Physical AI가 제대로 작동하려면 반드시 해결해야 할 과제가 있습니다. 바로 '속도'와 '안정성'입니다. 예를 들어, 자율주행 로봇이 장애물을 발견했을 때, 클라우드 서버에 "이것 좀 피해야 할까?"라고 물어보고 답변을 기다릴 여유가 없습니다. 0.1초의 지연이 큰 사고로 이어질 수 있기 때문입니다. 또한, 네트워크가 불안정한 공장이나 물류 창고에서는 클라우드 접속이 끊기는 일이 발생할 수도 있습니다.
이 문제를 해결하는 핵심 기술이 바로 'On-device AI(온디바이스 AI)' 또는 **'Edge AI(에지 AI)'**입니다. 이는 AI 모델을 '현장으로 파견' 보내는 것과 같습니다. AI의 두뇌 역할을 하는 모델을 먼 데이터 센터가 아닌 로봇이나 카메라 자체에 직접 탑재하는 기술입니다. 덕분에 기기는 외부 네트워크 연결 없이도 스스로 보고, 즉시 판단하고, 바로 행동할 수 있습니다.

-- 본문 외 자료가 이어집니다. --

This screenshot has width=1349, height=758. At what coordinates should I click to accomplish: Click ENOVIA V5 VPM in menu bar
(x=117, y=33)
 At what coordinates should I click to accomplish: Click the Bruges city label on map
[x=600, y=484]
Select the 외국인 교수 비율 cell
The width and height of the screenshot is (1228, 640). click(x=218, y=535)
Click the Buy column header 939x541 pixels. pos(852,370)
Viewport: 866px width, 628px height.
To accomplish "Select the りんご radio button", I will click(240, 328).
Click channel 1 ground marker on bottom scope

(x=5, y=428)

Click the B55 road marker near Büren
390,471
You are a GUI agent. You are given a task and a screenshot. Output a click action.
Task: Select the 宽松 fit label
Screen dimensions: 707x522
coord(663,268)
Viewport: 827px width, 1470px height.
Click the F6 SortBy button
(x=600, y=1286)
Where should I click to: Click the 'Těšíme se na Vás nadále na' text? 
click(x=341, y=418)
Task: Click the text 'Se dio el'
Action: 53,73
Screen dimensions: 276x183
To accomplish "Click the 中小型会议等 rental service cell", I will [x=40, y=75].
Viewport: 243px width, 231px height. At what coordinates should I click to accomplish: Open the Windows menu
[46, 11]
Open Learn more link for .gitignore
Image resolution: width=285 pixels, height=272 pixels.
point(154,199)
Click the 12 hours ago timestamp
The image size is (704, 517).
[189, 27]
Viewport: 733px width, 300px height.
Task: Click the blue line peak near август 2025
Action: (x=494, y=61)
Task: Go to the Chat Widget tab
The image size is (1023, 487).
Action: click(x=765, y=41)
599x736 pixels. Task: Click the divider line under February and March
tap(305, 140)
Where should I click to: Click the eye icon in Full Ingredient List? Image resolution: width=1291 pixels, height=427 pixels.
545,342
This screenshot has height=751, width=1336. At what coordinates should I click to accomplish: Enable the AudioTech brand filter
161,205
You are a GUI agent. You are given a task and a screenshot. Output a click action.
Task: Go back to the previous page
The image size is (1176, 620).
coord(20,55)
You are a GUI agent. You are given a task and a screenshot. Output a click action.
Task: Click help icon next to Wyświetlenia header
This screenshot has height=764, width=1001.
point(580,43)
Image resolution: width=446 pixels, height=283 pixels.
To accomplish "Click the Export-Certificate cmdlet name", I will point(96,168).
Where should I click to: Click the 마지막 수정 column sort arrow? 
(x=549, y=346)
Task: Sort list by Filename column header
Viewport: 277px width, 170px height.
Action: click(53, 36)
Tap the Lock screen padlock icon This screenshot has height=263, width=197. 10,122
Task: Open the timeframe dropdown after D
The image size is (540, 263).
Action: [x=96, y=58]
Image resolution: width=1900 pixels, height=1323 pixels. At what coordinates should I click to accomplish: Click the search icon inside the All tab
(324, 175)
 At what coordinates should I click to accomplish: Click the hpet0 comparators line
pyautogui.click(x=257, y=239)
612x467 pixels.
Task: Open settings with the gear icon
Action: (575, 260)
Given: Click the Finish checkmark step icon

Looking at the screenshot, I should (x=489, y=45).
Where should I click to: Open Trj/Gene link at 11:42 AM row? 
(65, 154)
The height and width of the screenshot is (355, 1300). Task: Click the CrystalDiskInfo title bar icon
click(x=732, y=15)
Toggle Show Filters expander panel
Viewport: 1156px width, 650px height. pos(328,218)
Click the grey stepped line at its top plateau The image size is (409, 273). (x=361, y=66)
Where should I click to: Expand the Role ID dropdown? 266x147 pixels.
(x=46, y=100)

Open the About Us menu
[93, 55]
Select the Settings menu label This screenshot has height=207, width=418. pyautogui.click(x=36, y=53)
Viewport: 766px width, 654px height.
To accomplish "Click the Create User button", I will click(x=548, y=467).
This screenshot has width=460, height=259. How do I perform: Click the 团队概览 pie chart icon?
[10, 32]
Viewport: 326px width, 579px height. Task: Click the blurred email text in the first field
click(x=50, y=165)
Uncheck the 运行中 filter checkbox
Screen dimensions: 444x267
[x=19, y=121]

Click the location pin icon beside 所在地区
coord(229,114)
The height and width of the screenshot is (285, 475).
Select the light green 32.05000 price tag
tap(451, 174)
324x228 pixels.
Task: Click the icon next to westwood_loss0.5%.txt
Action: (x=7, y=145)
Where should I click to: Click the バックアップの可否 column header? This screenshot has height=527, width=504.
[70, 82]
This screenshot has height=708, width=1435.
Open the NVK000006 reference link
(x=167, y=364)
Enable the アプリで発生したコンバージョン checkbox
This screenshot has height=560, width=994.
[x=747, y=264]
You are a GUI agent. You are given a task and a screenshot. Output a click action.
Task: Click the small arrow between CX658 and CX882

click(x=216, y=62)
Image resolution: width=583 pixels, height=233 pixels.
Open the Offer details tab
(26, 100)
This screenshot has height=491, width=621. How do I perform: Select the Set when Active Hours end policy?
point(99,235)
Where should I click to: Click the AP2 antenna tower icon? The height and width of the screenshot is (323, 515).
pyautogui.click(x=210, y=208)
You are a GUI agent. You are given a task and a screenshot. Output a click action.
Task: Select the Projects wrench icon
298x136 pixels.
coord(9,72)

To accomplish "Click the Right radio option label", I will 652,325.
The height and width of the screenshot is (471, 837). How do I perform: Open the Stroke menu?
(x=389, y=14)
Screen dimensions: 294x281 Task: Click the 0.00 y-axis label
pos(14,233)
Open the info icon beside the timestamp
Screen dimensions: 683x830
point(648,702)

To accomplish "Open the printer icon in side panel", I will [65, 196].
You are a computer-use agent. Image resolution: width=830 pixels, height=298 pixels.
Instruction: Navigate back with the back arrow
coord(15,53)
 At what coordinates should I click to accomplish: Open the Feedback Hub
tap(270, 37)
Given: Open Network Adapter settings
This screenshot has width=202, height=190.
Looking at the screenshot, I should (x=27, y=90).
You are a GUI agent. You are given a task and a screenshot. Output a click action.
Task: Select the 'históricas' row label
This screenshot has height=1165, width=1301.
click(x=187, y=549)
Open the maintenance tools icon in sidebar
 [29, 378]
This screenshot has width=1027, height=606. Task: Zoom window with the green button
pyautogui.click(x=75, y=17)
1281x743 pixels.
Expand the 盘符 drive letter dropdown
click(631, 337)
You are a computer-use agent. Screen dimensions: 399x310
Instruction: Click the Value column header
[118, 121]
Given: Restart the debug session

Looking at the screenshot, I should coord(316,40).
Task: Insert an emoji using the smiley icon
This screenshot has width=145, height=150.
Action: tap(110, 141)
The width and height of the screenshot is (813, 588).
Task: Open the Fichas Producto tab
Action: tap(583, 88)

- 빠른 반응 속도: 데이터를 멀리 보낼 필요 없이 현장에서 즉시 처리합니다.
- 안정적인 작동: 인터넷이 끊겨도 AI 기능은 멈추지 않습니다.
- 강력한 보안: 민감한 현장 영상 데이터 등을 외부로 전송하지 않아도 됩니다.
글로벌 리더들은 이미 움직이고 있습니다: Tesla와 NVIDIA
먼 미래의 이야기가 아닙니다. 세계적인 기업들은 이미 공장과 물류 현장을 Physical AI로 바꾸고 있습니다.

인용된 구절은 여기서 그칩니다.